The forum was created to provide a space for executives and policymakers to discuss how developing technologies and public policy can work together to help consumers, businesses, and the economy.
Speaking at the forum, U.S. Rep Warren Davidson (R-Ohio), suggested "There's an outside chance we find a way to get to consensus on a stablecoin bill this year."
If the House is unable to do so this year, which is a distinct possibility with midterm elections in November breaking up the legislative calendar, then Davidson suggested that the matter would be dealt with in 2023 by a Republican-controlled House.
"There's a chance we get to yes on stablecoins this year. If we don't, it's something that I think we can get to with a Republican majority in Q1 next year," the legislator said.
Davidson currently sits on the House Financial Services Committee and is known for being one of crypto's most staunch advocates within Congress.

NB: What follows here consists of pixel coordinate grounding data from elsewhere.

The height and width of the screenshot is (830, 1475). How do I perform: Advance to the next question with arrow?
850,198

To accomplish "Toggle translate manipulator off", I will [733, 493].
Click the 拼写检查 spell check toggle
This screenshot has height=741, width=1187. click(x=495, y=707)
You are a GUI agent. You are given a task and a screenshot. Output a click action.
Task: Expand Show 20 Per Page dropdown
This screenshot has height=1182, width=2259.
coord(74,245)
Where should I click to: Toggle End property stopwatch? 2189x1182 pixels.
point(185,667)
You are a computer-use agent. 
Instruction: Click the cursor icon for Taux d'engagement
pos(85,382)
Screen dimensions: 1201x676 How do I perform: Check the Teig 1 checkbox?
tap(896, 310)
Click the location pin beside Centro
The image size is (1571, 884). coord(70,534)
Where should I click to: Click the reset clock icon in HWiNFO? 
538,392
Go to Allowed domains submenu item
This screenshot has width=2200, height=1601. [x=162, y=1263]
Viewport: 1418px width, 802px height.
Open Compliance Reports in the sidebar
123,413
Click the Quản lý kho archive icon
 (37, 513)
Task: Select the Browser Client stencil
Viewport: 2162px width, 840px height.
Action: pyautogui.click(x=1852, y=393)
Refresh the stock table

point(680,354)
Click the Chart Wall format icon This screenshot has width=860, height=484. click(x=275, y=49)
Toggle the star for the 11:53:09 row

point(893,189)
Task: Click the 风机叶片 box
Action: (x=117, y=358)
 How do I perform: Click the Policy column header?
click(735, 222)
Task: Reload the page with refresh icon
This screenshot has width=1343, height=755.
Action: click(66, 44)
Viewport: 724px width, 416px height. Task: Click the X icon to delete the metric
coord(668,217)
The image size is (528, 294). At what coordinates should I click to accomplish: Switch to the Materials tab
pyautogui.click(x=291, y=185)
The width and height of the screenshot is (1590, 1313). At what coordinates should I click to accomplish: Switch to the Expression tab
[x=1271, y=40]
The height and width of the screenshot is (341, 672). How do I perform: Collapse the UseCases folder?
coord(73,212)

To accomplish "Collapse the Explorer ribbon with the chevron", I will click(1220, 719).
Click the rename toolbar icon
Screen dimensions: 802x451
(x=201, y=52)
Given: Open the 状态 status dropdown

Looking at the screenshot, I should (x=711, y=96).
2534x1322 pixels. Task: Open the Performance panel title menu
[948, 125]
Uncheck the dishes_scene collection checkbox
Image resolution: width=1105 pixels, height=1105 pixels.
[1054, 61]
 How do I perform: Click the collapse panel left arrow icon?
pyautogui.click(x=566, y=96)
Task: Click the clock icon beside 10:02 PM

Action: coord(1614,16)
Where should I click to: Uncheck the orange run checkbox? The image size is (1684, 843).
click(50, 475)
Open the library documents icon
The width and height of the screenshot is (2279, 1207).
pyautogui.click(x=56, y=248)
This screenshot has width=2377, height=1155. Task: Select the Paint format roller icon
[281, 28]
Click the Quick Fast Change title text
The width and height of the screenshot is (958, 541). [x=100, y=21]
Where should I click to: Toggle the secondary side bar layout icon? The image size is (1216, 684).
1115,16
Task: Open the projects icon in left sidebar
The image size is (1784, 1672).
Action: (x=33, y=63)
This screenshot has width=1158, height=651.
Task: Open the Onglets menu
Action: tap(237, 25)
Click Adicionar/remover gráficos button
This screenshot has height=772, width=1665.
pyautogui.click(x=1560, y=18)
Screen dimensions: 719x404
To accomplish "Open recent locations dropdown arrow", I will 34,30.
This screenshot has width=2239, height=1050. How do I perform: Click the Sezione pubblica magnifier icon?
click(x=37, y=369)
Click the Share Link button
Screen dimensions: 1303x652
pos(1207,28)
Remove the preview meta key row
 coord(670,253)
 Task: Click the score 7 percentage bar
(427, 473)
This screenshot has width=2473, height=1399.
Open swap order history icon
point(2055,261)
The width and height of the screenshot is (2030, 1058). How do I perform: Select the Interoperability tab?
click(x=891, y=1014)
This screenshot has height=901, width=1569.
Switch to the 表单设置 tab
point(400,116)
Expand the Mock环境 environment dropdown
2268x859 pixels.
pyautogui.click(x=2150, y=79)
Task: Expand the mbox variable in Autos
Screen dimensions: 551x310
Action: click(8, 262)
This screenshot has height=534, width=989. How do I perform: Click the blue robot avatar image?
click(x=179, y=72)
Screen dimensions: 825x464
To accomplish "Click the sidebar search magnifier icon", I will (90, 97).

Draft legislation on stablecoins has been circulating among committee members in recent weeks, which Davidson feels gives too much discretion to the Federal Reserve and applies an overly broad definition of stablecoins.
"If we could just narrowly focus on the stablecoin text and spend a couple of days hanging out together, we could probably get to language," he said.
|Russian authorities reach an agreement to allow cross-border settlements with crypto|
The widespread potential for stablecoins
Rohit Chopra, Director of the Consumer Financial Protection Bureau (CFPB), also spoke at the event and highlighted the potential for widespread adoption of stablecoins, which has put them on the radar of multiple agencies.
"A stablecoin, riding the rails of a dominant payments system or a mobile OS, I think that could create ubiquity very quickly," Chopra said, adding that issues around stablecoins, "are very much being thought through, but certainly not just by the CFPB."
According to Chopra, it was Facebook's attempt to launch its Libra stablecoin that originally put payment coins on regulators' radar.
While there are clear risks posed to the existing system by stablecoins and cryptocurrencies in general, the CFPB director thinks the current focus on crypto by Washington may be neglecting other areas of fintech development that deserve the same attention from policymakers as digital assets.
"We're in a moment right now where – I say this gently – Washington's obsession with crypto has come at the expense of really thinking about the entire payments ecosystem," Chopra said.